Although these cars come with a host of benefits, from saving you a lot of money, to potentially avoiding new car fees, most of us don’t realise that the secondhand car market is rife with peril. I recommend that you go slow and look, if you want to get it right.
In my experience, buying a trouble-free car has nothing to do with luck – you must know how to determine the reliability of the vehicle and how to spot the potential car problems that the seller is not willing to disclose to you. To help you get value for your money, I came up with the following red flags that I use every time I go out looking for a second-hand car. Here are some of my suggestions:
1. Get the car history report
Did you know that a car history report is an inexpensive document that contains invaluable information about the car you are interested in buying?
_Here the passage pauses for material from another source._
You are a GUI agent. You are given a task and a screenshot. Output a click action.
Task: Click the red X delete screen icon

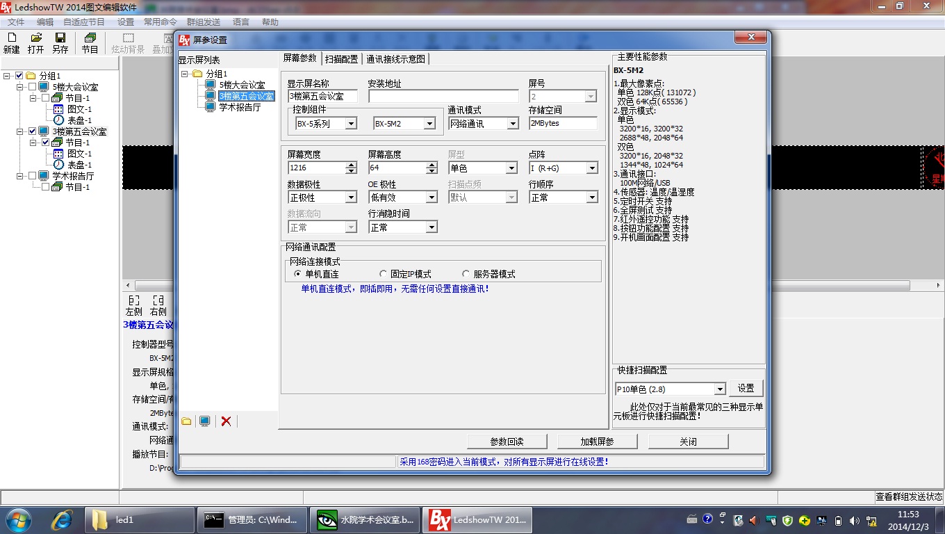pos(226,421)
Yes, that’s right.
Submitting your rating…
But where and how can you get that report? Two main sources provide this information – AutoCheck and Fax. I use the reports to know how many people have used the car, how frequent it needed repair and whether it has been involved in any accident before.
Dealers are not legally needed to disclose if the vehicle has a lemon title, but sometimes it is important for the dealer to tell us whether the car is a manufacturer buyback or not. Either way, it is up to you to do your due diligence to check into that car’s history report.
So, if you unknowingly buy a lemon car, you might be out of luck since it was your responsibility to check in the first place. Most people are looking for a fuel efficient, reliable car that doesn’t cost an arm and leg, and fears are well placed when it comes to buying a used car these days.
2. Repair history of the vehicle
With my mechanical experience, I have learned that the car’s repair history is another strong indicator to determine whether the vehicle is a lemon or not.
Usually, I take a close look at the repair history to note any recurring repairs. Moreover, I check whether the car’s issues are wear and tear or more serious problems, not to mention if those repairs were required even when the car was new.
If you find any recurring issues, I recommend you avoid that car.
It is also worth checking whether the repairs are superficial or serious. Serious problems are more difficult to handle, but if the car has superficial problems, it might not give you headaches as such.
Finally, check if regular car maintenance has been performed before you can invest your hard-earned money in it.
3. Pre-purchase inspection
Sometimes you may decide to buy a car that has been labeled a lemon if you think that the issues are not too worrisome, or perhaps you are convinced beyond doubt that it was mislabeled as one. However, you should get a pre-purchase inspection if you don’t want to get it wrong.
A certified mechanic can tell why the car was titled a lemon and whether it’s issues are fixable or not. However, if the seller doesn’t want to hire an independent mechanic, I advise that you move to the next seller – the car probably has reoccurring issues that the seller doesn’t want you to know.
4. Check the exterior
I always begin by walking around the car, checking for dents, mismatched body panels, chipped windows, chipped paint and broken lamp housings.
Also, I can use a small magnet to test for the presence of body filler – if I see that the magnet does not stick on the car panel, the car may have filler under the paint, which hints that it may be a lemon car. Inconsistent welds around doors, trunk or hood also indicate repairs.
At the end of the day, it is your time and money, and so you should not rush into making a decision that you will live to regret. The tips highlighted in this article are just an eye opener, but there is much to be done before investing your money on a used car. Beware of “scammers!”